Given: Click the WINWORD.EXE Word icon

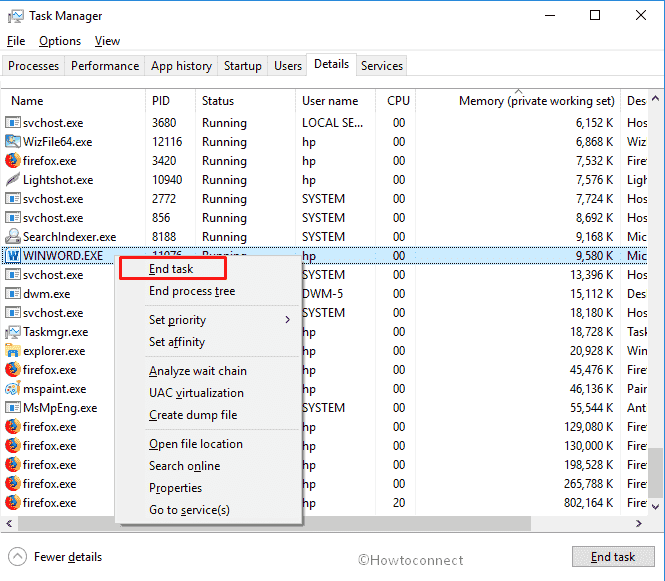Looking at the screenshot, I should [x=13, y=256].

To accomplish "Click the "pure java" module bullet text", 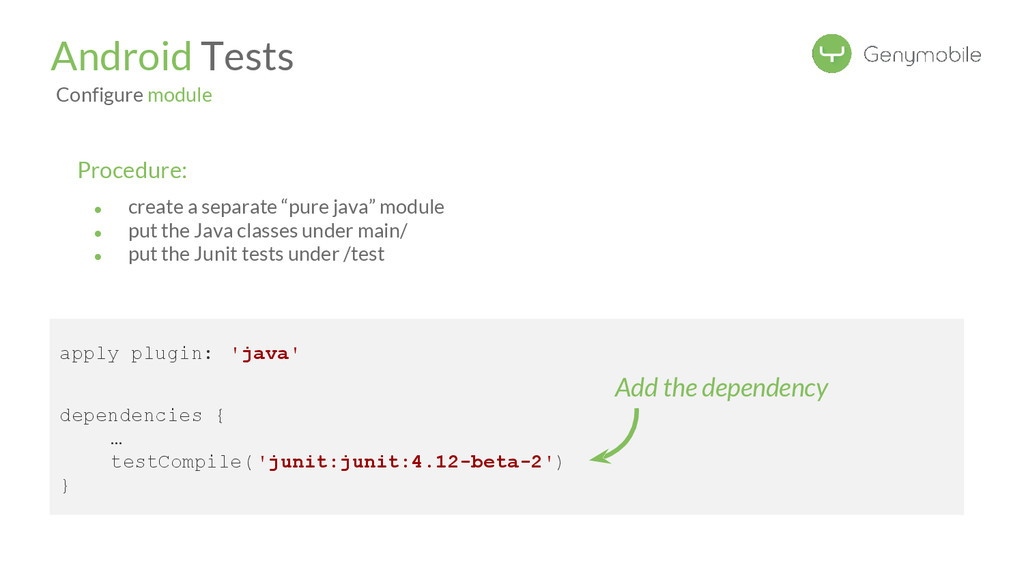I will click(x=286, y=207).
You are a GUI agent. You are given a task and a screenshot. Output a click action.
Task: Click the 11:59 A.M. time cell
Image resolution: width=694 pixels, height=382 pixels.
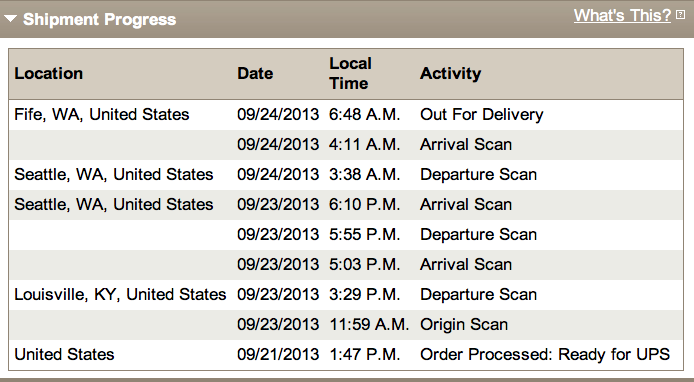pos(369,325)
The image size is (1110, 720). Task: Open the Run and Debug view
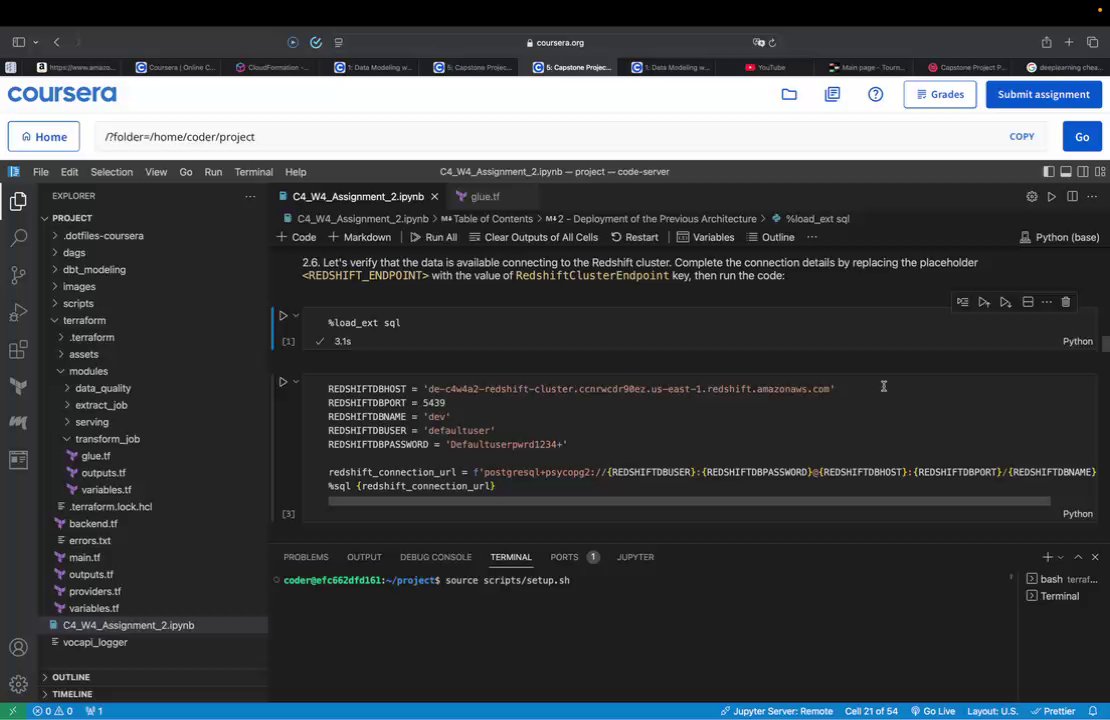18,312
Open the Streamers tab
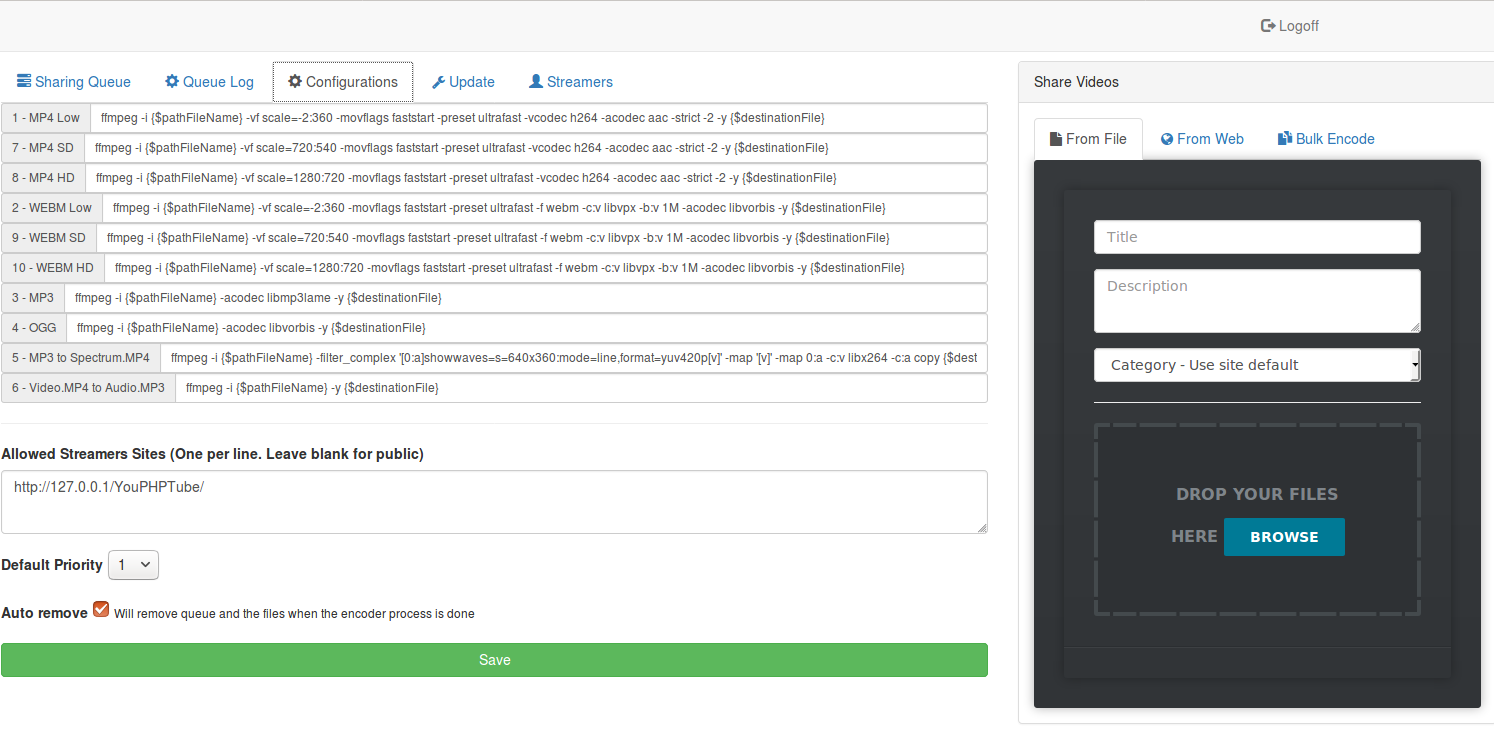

● **BRIEF**
Please set down only the lines from the one containing "Task: Click the 11:59 A.M. time cell" through the end of the entries, exactly as they stand, both ends included and with no pictures.

● **RESULT OF THIS TASK**
Task: Click the 11:59 A.M. time cell
Image resolution: width=694 pixels, height=382 pixels.
pos(369,325)
The image size is (1110, 720). Task: Open the Run and Debug view
18,312
Open the Streamers tab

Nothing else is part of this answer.